“Welcome to Sarah Lawrence.”
That was college president Cristle Collins Judd’s joking reaction on stage after members of the local Students for Justice in Palestine (SJP) chapter disrupted a “building bridges” event that featured New York Times columnist Ezra Klein.
Welcome to Sarah Lawrence (SLC), indeed. The college has actively cultivated itself as a romper room for anti-Israel campus radicals. It gave a student leadership award to SJP two years ago. It allowed students who said they were answering the call of Hamas to occupy a building and distribute pro-Hamas propaganda. It did nothing when students tried to boycott a professor for being a “proud Zionist.”
SLC is the kind of place where people draw swastikas on the office door of a Jewish faculty member, and a student can feel comfortable wearing a T-shirt that reads, “Israel is a garbage country that’s only loved by garbage people.”
And lest one might think President Judd should be forgiven for a less-than-ideal reaction in the heat of the moment, she posted later on social media that the event was “lively, thought-provoking, and a real-time demonstration of how to engage opposing (and seemingly opposing) views.” Those words are true of Mr. Klein, but they can hardly be used to describe her students. President Judd knows it: She turned the comments off.
Why, in SJP’s view, is Mr. Klein unfit to speak on an American campus? Is it because he has platformed people who do not condemn Israel—or because he lamented the murder of Charlie Kirk, noting that Kirk “was practicing politics the right way”?
SLC has created a space where even dissent within the left is no longer tolerated. Mr. Klein is himself a critic of Israel’s conduct in Gaza, yet because he rejects political murder and has engaged voices outside the activist consensus, he is treated as beyond the bounds of acceptable discourse.
These students have free expression rights like everyone else, but they are also bad actors who want to capture the university and use it for their political ends.
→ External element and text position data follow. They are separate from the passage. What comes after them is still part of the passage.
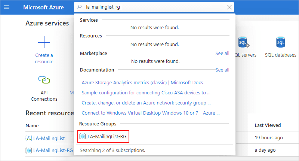Click the LA-MailingList-RG result cube icon
Screen dimensions: 299x161
pyautogui.click(x=83, y=136)
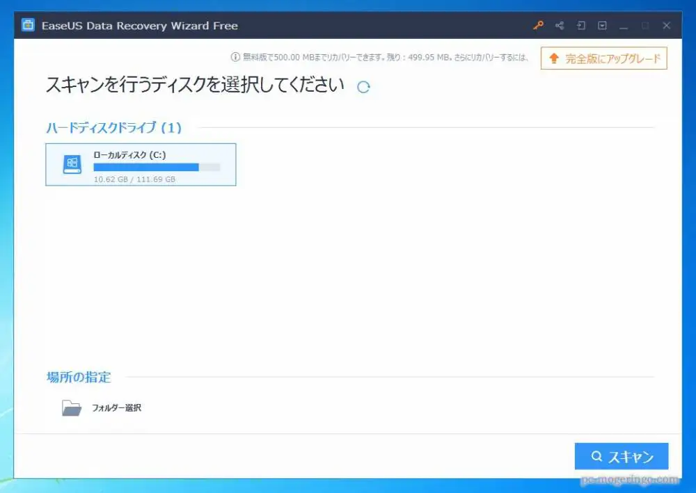This screenshot has height=493, width=696.
Task: Click the EaseUS app logo icon
Action: tap(28, 26)
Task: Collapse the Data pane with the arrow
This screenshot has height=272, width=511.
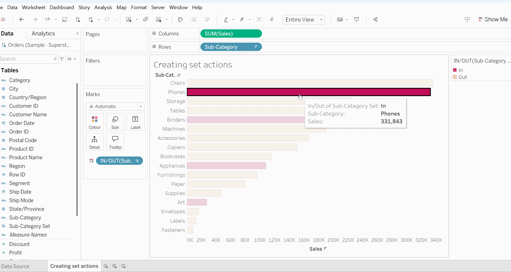Action: (77, 34)

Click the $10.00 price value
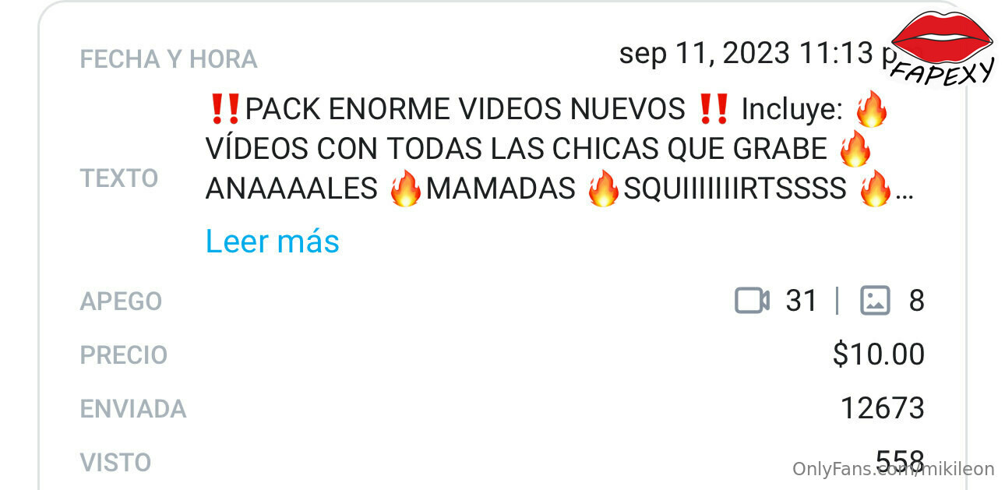pyautogui.click(x=879, y=354)
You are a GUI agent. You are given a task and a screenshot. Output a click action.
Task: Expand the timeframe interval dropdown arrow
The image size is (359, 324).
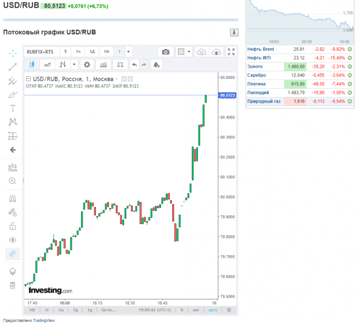[128, 52]
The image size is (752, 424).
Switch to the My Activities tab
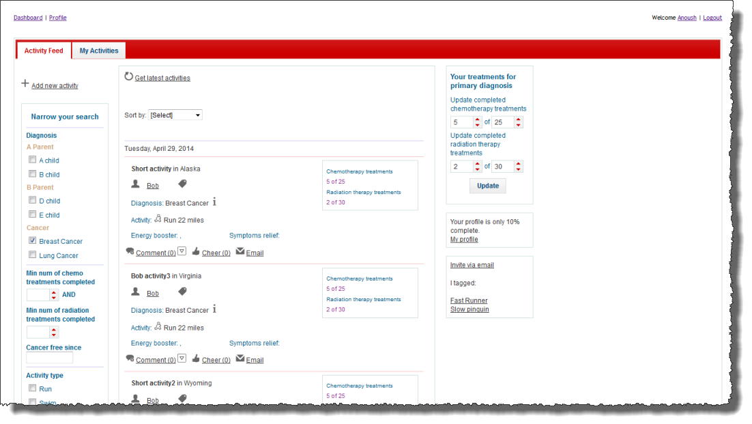pyautogui.click(x=99, y=51)
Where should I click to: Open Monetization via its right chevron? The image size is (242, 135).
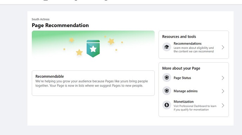(223, 105)
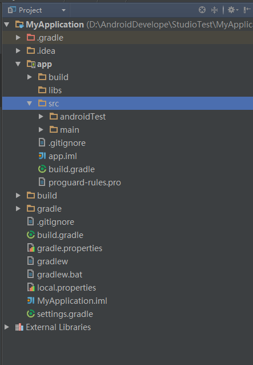Image resolution: width=253 pixels, height=365 pixels.
Task: Click the External Libraries icon
Action: [x=19, y=327]
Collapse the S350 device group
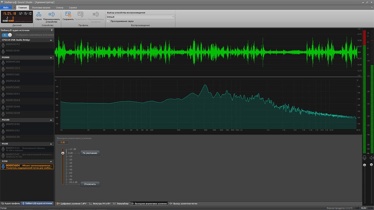Viewport: 374px width, 210px height. click(x=51, y=161)
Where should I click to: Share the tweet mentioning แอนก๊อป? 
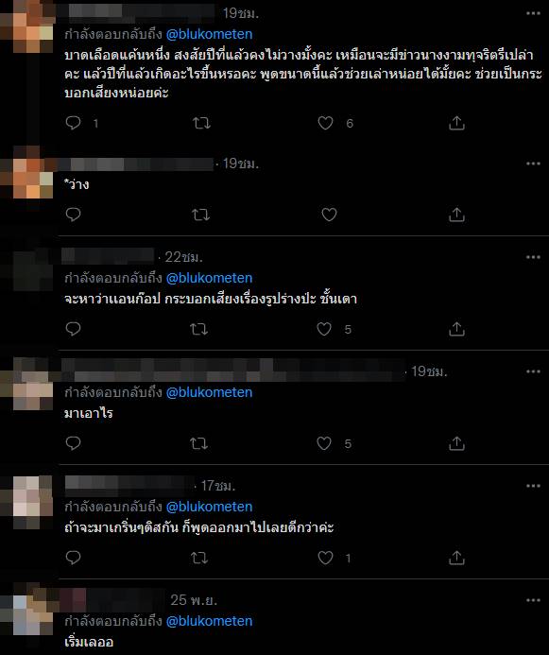click(x=456, y=329)
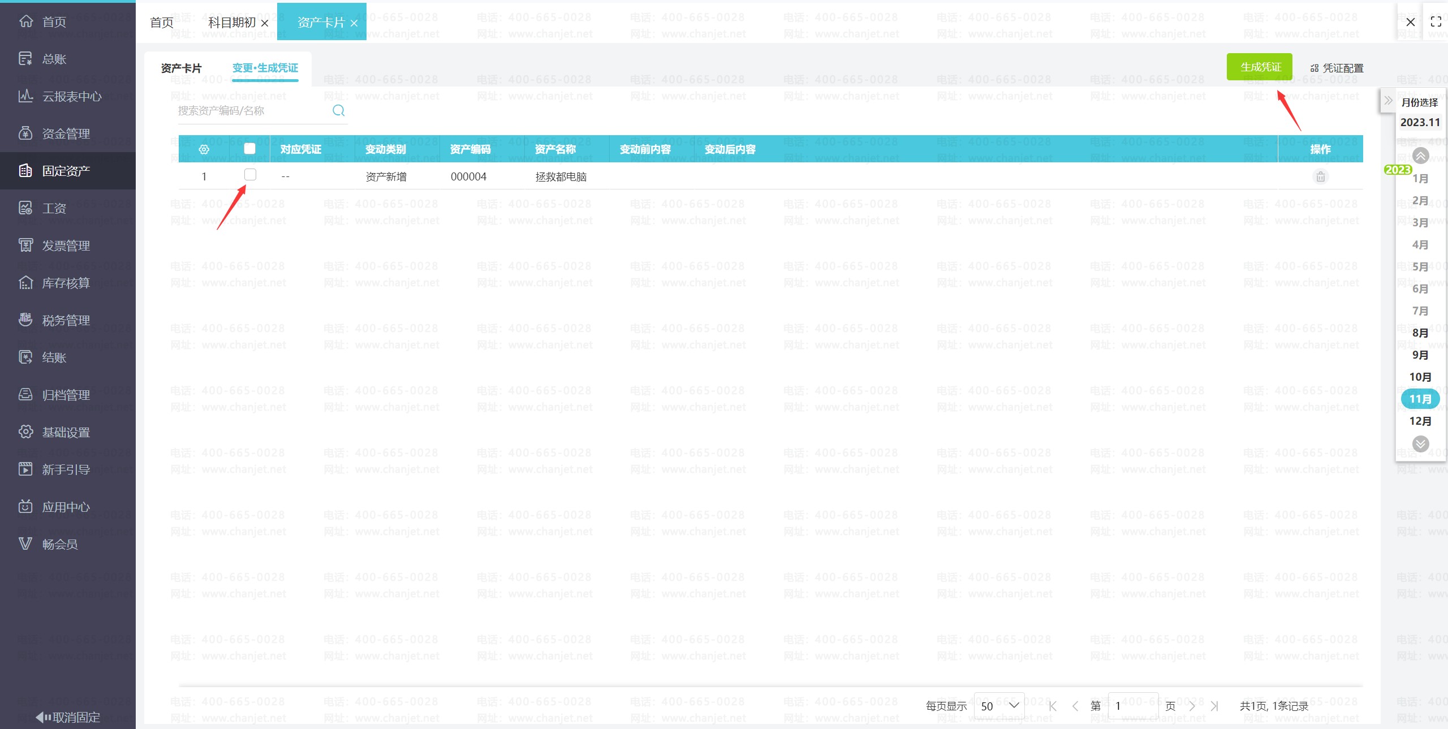1448x729 pixels.
Task: Check the select-all checkbox in the table header
Action: click(249, 149)
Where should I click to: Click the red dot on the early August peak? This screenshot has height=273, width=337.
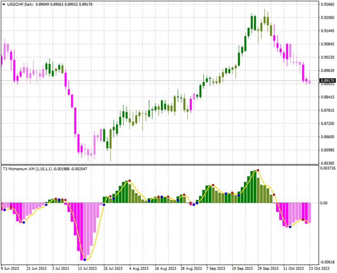tap(129, 181)
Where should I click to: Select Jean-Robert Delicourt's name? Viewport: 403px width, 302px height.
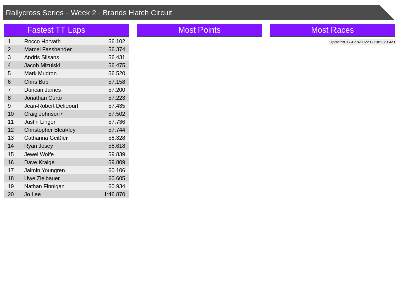[51, 106]
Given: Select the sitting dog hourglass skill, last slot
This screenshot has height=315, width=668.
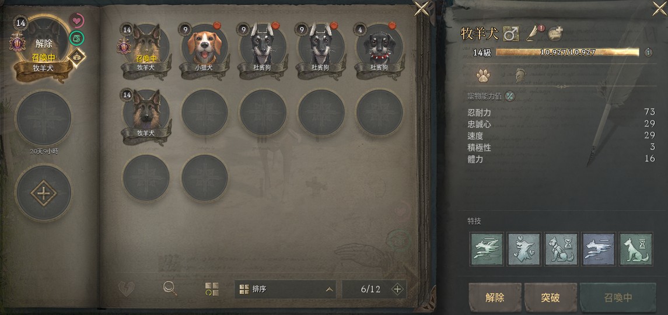Looking at the screenshot, I should coord(636,249).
They believe they have a right to disrupt. They think the college should subject its financial decisions to their ideology. They are attempting to weaponize principles they do not believe in.
And too often, radicals like these have been met with unseriousness, as they have been at SLC, which is already facing civil rights and congressional investigations for allowing anti-Semitism to fester on campus.
Is SLC’s leadership, including its board, so lost in its leftist virtue-signaling that it believes its tolerance of SJP’s anti-Semitism will not draw justifiable intervention from the federal government? Is President Judd trying to earn an invitation to Congress? Did she follow the news from Columbia University last year? If SLC cannot ensure common decency, it will fully merit the sanctions that will befall it.
Students who disrupt speakers on American campuses and demand divestment from Israel are not inspiring moral visionaries. They are not just kids being kids. (Many college administrators seem to think they are somehow both.) They are close-minded, anti-civilizational ideologues who should spend more time learning and less time violating the rights of others.
Colleges should let them have their say like anyone else, but they should not tolerate their illiberal behaviors or allow them to harass others on campus. President Judd has announced there will be an investigation. The result will tell us not only what kind of behavior is acceptable, but also who is welcome at SLC.